Dataset entries
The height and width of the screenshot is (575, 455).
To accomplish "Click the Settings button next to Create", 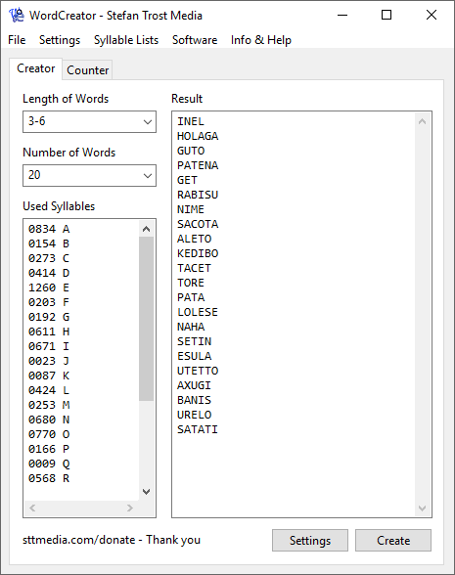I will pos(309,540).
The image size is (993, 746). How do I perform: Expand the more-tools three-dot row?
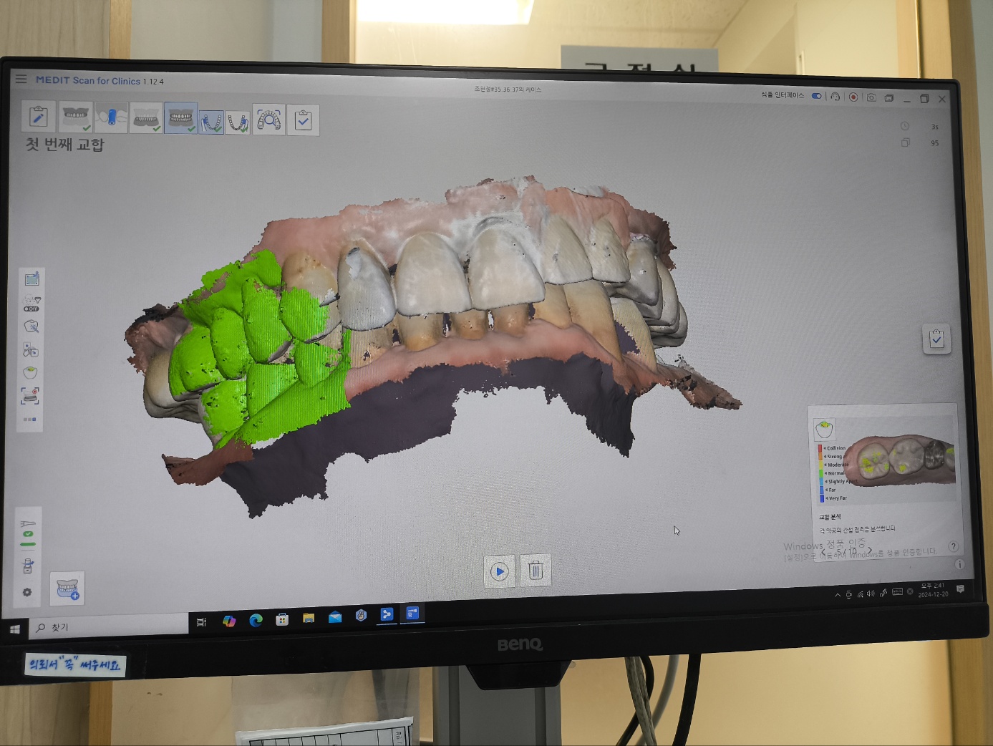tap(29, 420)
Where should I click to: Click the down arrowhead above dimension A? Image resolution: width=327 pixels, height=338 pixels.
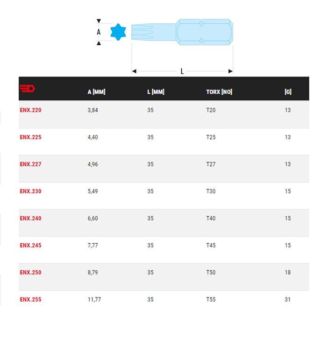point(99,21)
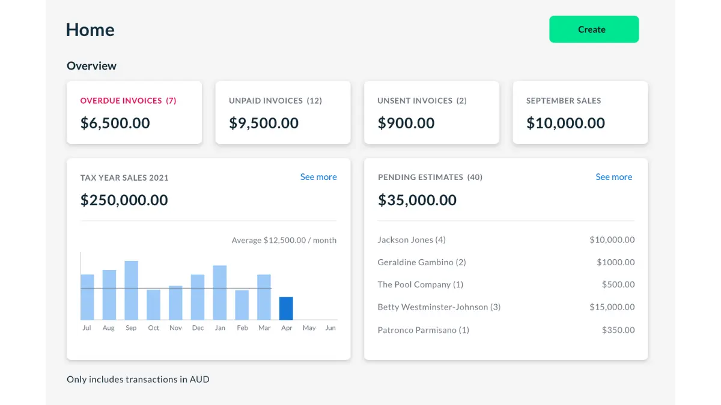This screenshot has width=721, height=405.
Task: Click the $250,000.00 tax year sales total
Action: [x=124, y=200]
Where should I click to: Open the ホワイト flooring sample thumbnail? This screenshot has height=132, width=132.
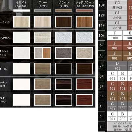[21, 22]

REQUIREMENT: Extract, word for word, every line from the one containing "Where should I click to: Open" to the end of the data above, both ends included, and leave out the pictures.

RESPONSE TO THIS TASK:
Where should I click to: Open the ホワイト flooring sample thumbnail? This screenshot has height=132, width=132.
[21, 22]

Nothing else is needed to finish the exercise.